# drugstore, other high end brands vs mac



## invadersads (Sep 28, 2008)

i really hope this i posted this in the right section because i honestly sat here trying to figure out the best place to post it lol.

i know most of the love around it here for mac, and i'm no different, but my love for makeup started with a variety of low end brands, then a variety of high end brands, trying to find what i liked, then i found mac and pretty much swapped everything away to become exclusively mac.
lately i'm realizing that as wonderful, innovative, colorful and good quality mac can be, sometimes there are just other brands that make things the same if not better.
i've stopped being so exclusive when i came to my senses and realized there are other great brands out there, some being drugstore brands! i still use mac but i've gone back to trying out all sorts of other brands including drugstore.
now don't get me wrong, i've bought some really crappy quality drugstore items, but i've also bought crappy high end items and as much as i know that usually, when you spend more you get better quality but lately i'm realizing maybe i was being blinded by the label of mac and other high end brands and almost being a "snob".
now i'm not saying that those who only use mac or high end are snobs because i definitely dont feel that way, but i feel like i was turning away from drugstore items and even other high end names because they weren't MAC.
i bought these essense of beauty brushes from CVS and they're great! i paid less than 10$ for a brush that is comparable to a mac brush and i honestly dont see how there's enough of a difference between them to make such a big jump in price. i know some mac items are something you can only find by them, like i think that i love their lipsticks more than any other brand but some of their other items like their brushes are no different than cheaper brands.
ok, i've gotten very long winded, but i just thought i'd share how i've been feeling lately. i hope that nothing i said was taken badly because i really am not judging anyone, its just mostly myself realizing that there's a whole great big awesome world of cosmetics out there which i turned my back on for a while thinking that mac was the end all be all. lol i think for some reason i had it in my head that unless you had a nice collection exclusively of one brand then it was a bad thing. i really dont know how my mind works sometimes.


----------



## pinklips1207 (Sep 28, 2008)

totally feel the same way...i wish i could buy mac brushes only but too expensive for me


----------



## pinklips1207 (Sep 28, 2008)

totally feel the same way...i wish i could buy mac brushes only but too expensive for me


----------



## pinklips1207 (Sep 28, 2008)

totally feel the same way...i wish i could buy mac brushes only but too expensive for me


----------



## invadersads (Sep 28, 2008)

well problem with me is that i ended up swapping away a lot of my other brushes (sephora mostly) for mac and although some of the mac brushes are spectacular, some are no better than other cheaper brands so i'm almost mad at myself for buying so many mac brushes because they were mac instead of finding better cheaper alternatives


----------



## invadersads (Sep 28, 2008)

oops i also just realized my thread posted 2 times by accident. sorry!


----------



## Kiss and Makeup (Sep 28, 2008)

There's only a few things that I buy drugstore.  I really like drugstore lipglosses, especially Revlon, Rimmel, and L'Oreal.  I also use L'Oreal eye cream.  I've noticed NO differences in the lipglosses, and I like the eye cream more than the Philosophy brand I bought from Sephora.  

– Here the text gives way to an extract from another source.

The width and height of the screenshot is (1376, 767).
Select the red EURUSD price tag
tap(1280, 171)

I also really like the HIP gel eyeliners.  IMO, they're comparable to MAC fluidline but the blue they have is more vivid than any blue eyeliner I've ever seen, and the purple, which is close to MAC's ultraviolet, is flatter, which I like more in an eyeliner.  HIP also has some really pretty lipgloss.


----------



## HeavenLeiBlu (Sep 28, 2008)

Quote:

   Originally Posted by *invadersads* 

 
_ as wonderful, innovative, colorful and good quality mac can be, sometimes there are just other brands that make things the same if not better.

i've stopped being so exclusive when i came to my senses and realized there are other great brands out there, some being drugstore brands! i still use mac but i've gone back to trying out all sorts of other brands including drugstore._

 
I might have to charge you rent for hanging out inside my head. I've been thinking about posting something similar all day today, but I have a hard time not coming off as harsh over the internet, since so much of the tone gets lost in the text. 

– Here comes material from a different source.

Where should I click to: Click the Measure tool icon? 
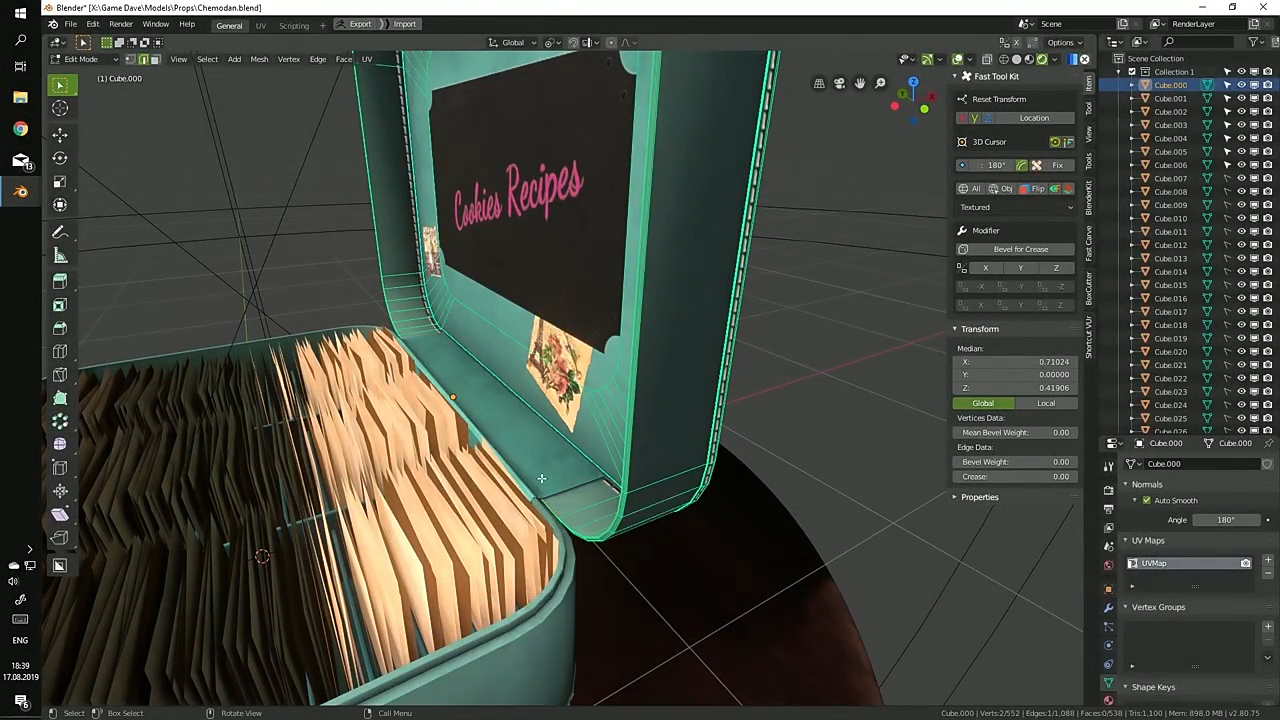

I expect on this board for people to be all ga-ga over MAC, because HELLO, that's what this community is centered around. However I'd be lying if I said that it didn't bother me some when some people here ad in other places I catch up on makeup talk/news turn their noses up at drugstore/ big box/discount chain brands. The "snobbery" lots of times is just thrown out there, without ever having tried the product at hand. I'm willing to try and use EVERYTHING, and that's due to the fact that lot of commercially available beauty/hair products don't fit my needs, so I play "kitchen chemist" and "bathroom beautician" quite often. Thus,  when it comes to makeup, I'll use ANYTHING as long as it works for me.  Some people just like to rail against less expensive things  just based on the fact that a prestigious name isn't attached to it, which I feel is ridiculous. I don't pay for stuff so I can talk about the name attatched to it, I buy what gives the results that I want. For some people, the results they want may honestly come attached to a "prestige" brand all the time, but I think a lot of people need to get over themselves.


----------



## invadersads (Sep 29, 2008)

Quote:

   Originally Posted by *HeavenLeiBlu* 

 
_  Some people just like to rail against less expensive things  just based on the fact that a prestigious name isn't attached to it, which I feel is ridiculous. 
_

 
i totally agree, but i definitely don't judge those who stick exclusively to mac or other high end brands because it's all about opinion and some people are very loyal. and don't get me wrong, at least 65% of my stuff is mac and about 25% is other high end, but i guess lately i've realized that there are some great deals out there on things that just don't have a high end name.
for example i recently bought some loreal hip e/s duos and got a compliment from a girl at sephora. also i've been watching a lot of video tutorials and this one girl i really like uses a lot of mac and other high end but all her brushes are cheaper names. 
i guess what i'm saying is that yes, sometimes mac does hold up to their name because they have an amazing range of colors and products but trying out so much of their stuff you run into a few items that aren't so hot and you end up finding something better somewhere else, and honestly, once it's on your face, no one sees the name, just how good it looks.
take those coastal scents palettes for example, everyone loves those and they're uber cheap!
i had been thinking about posting this for a while too and wasn't sure how to word it without coming off like i was snubbing mac or that i was trying to sound self rightious because that's definitely not what i was trying to say. so it's good to hear that others feel the same as i do


----------



## Heiaken (Sep 29, 2008)

I have to confess that my MU kit mostly concist MAC and some of the stuff has prolly ended there purely because it's MAC. For example Loose Blot Powder that I have to confess really isn't no different from the Rimmel loose powder I had been using before and to wich I'm going back after I finnish the LBP. But then I also have other stuff that I love that isn't MAC or even hig end brand at all! My choice for eyeliner pens and technakoll like eyeliner is Gosh (a Danish drugstore brand), their let's twis and velvet touch eyeliners are all waterproof and come in amazing colours, then I have some Isadora (a Swedish drugstore brand) and some Lumene (a Finnish drugstore brand). When is comes to mascara my HG's are Maxfactor and Maybelline, I haven't ever tried any high end mascaras because I haven't felt the need as these work wonderfully.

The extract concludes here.